◆ WHAT YOU ARE ASKED TO DO
Your response should contain every line from the data below that holds the string "size".

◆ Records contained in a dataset
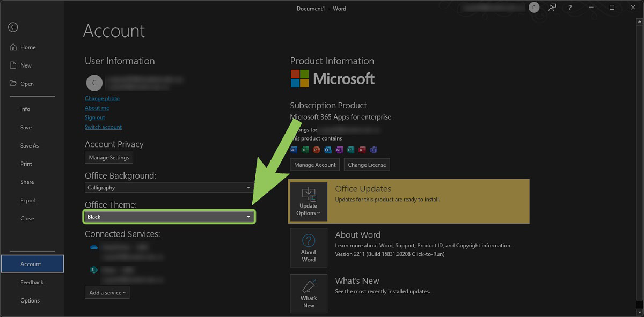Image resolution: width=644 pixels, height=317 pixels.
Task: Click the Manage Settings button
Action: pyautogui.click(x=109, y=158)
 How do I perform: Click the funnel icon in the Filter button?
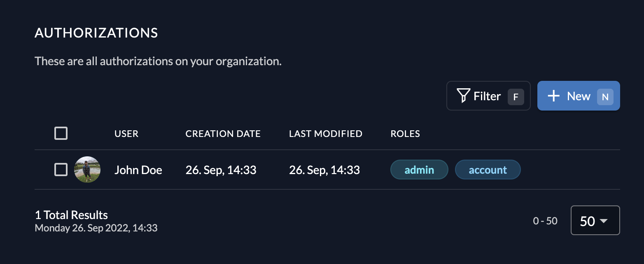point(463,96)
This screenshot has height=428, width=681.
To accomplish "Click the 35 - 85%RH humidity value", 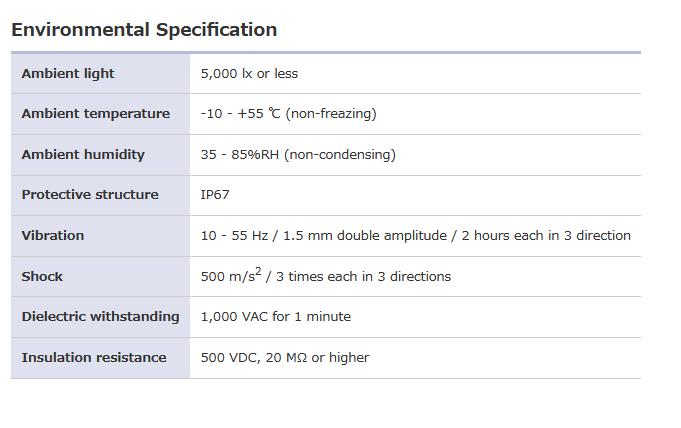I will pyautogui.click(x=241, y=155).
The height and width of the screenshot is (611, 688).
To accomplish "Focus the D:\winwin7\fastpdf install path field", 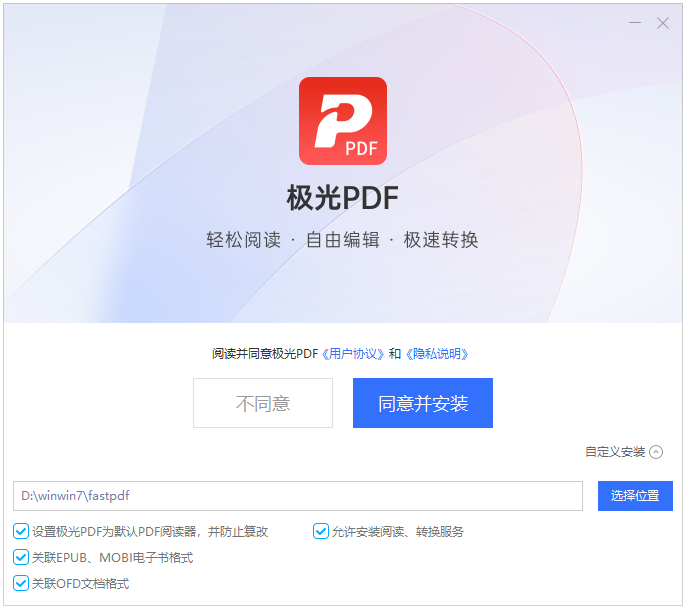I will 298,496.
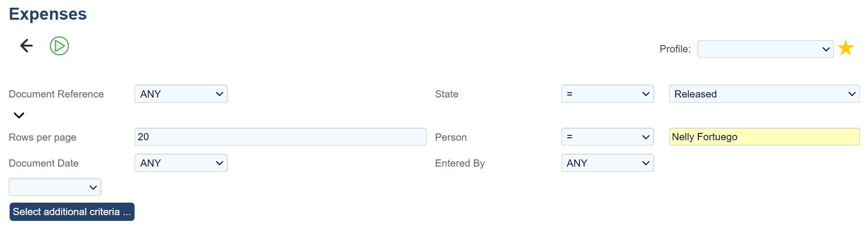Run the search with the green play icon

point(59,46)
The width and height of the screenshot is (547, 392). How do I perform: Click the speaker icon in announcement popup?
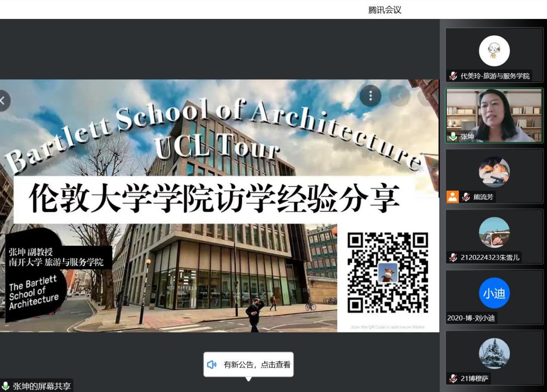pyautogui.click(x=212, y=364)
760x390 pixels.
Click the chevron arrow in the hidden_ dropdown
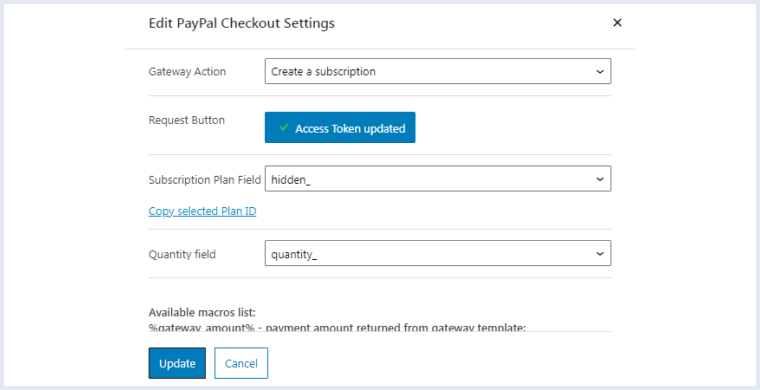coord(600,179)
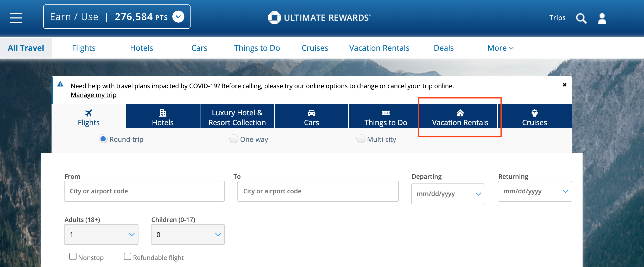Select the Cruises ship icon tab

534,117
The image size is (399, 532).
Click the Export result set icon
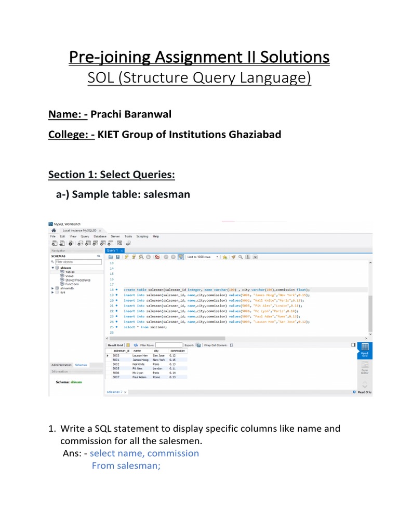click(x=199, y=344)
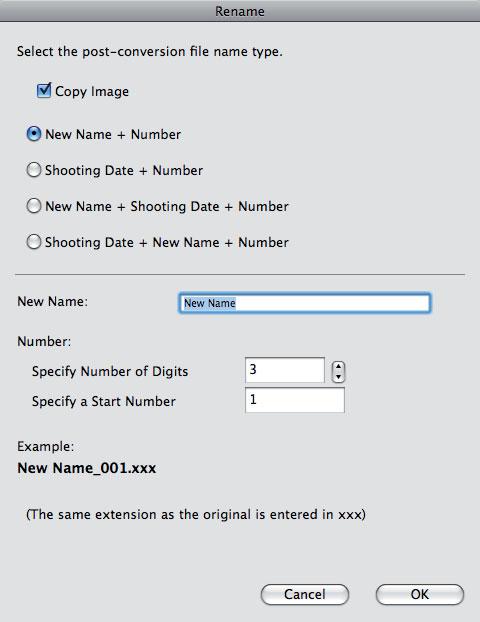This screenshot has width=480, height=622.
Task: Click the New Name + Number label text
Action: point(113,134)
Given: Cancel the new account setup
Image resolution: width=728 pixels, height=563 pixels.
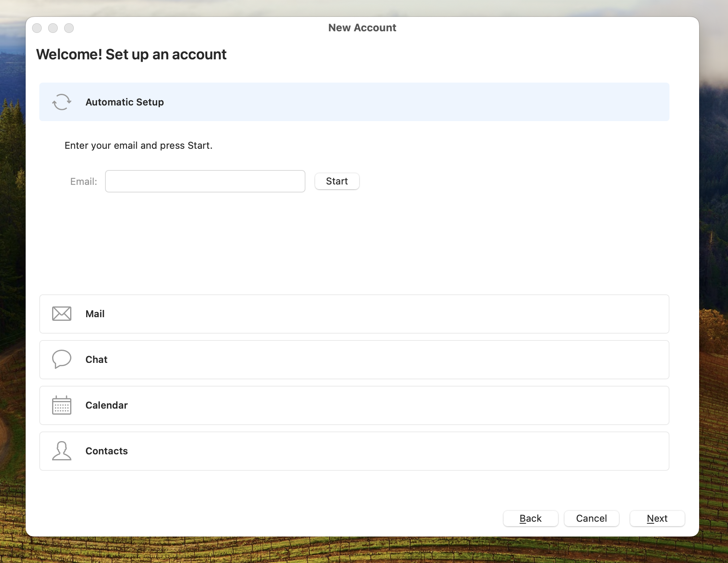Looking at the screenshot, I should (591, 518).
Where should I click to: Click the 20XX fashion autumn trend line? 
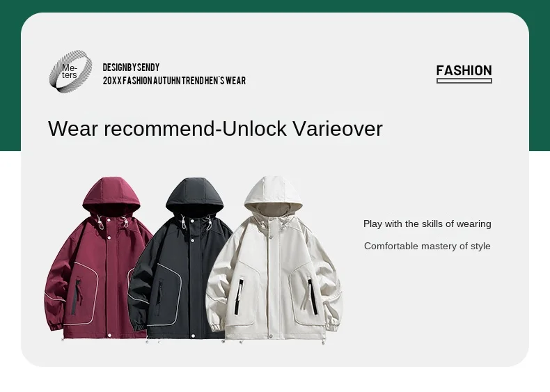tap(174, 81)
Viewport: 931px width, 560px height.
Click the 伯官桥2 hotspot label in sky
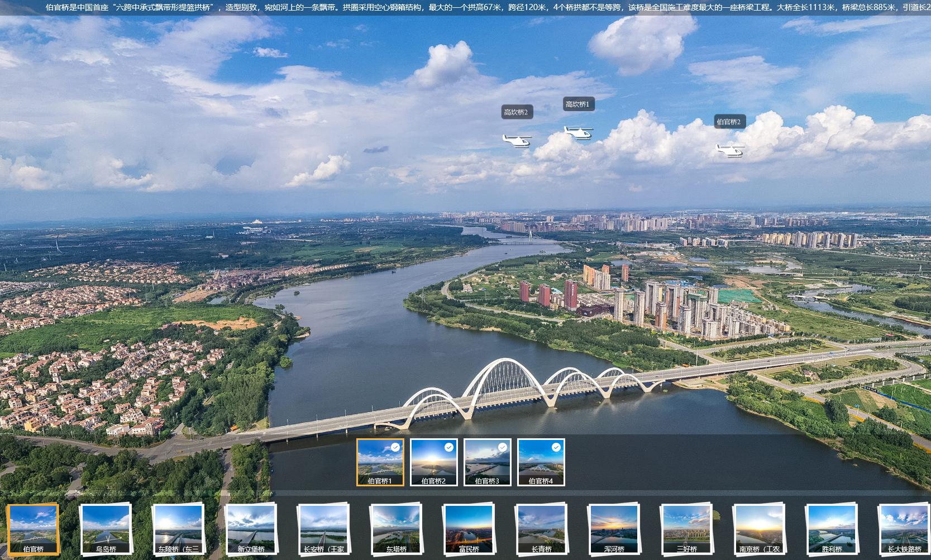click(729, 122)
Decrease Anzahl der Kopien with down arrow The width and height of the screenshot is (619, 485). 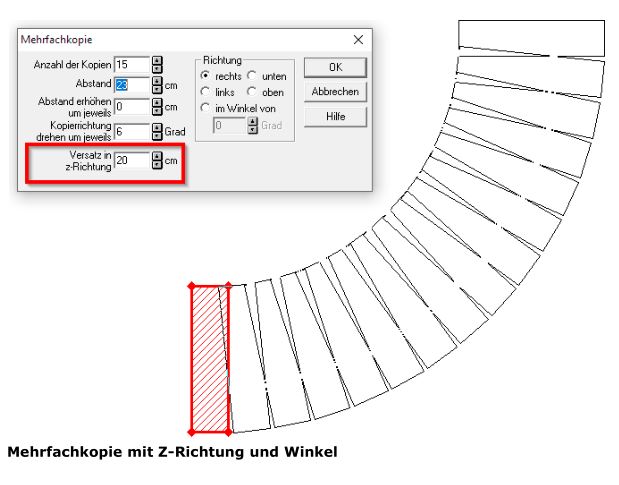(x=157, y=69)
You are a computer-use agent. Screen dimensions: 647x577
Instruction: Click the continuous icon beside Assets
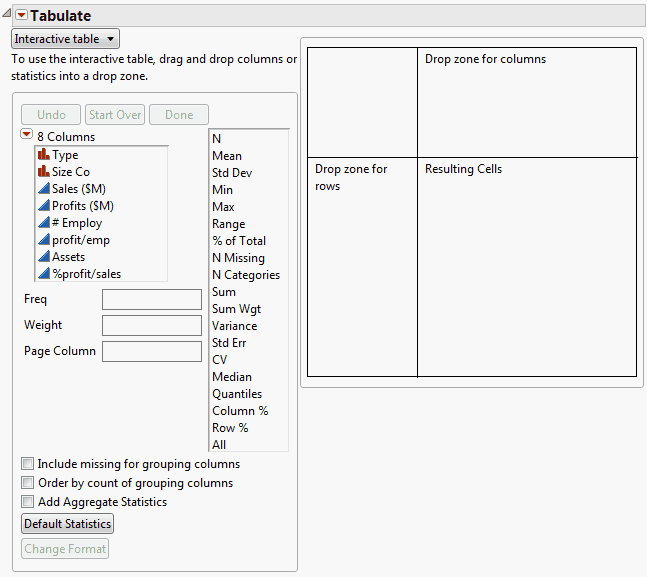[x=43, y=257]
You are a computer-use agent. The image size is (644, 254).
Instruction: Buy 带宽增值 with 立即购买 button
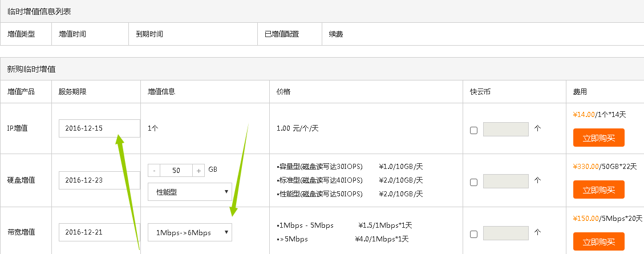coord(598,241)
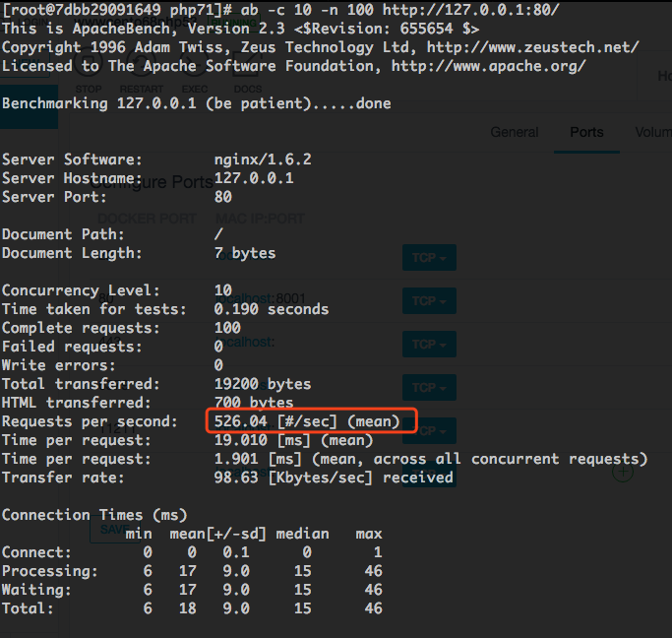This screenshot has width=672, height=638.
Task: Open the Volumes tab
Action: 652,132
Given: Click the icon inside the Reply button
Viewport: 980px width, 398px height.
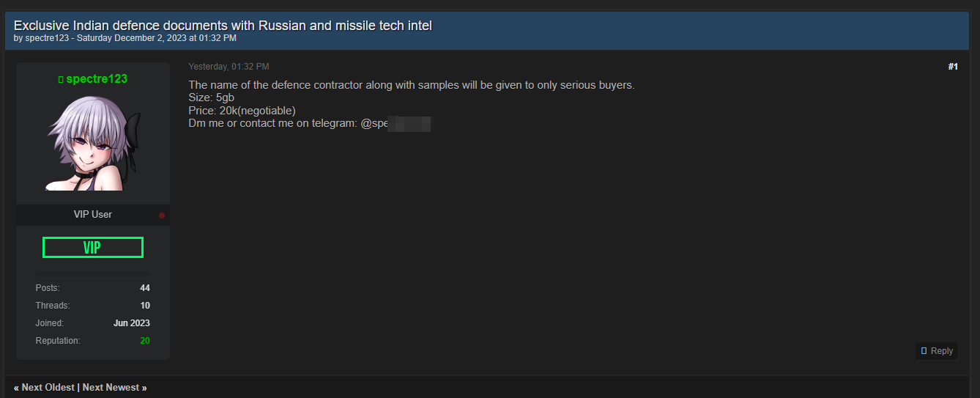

◆ RESPONSE TO THE EXERCISE
The image size is (399, 532).
You are a computer-use agent. The image size is (644, 254).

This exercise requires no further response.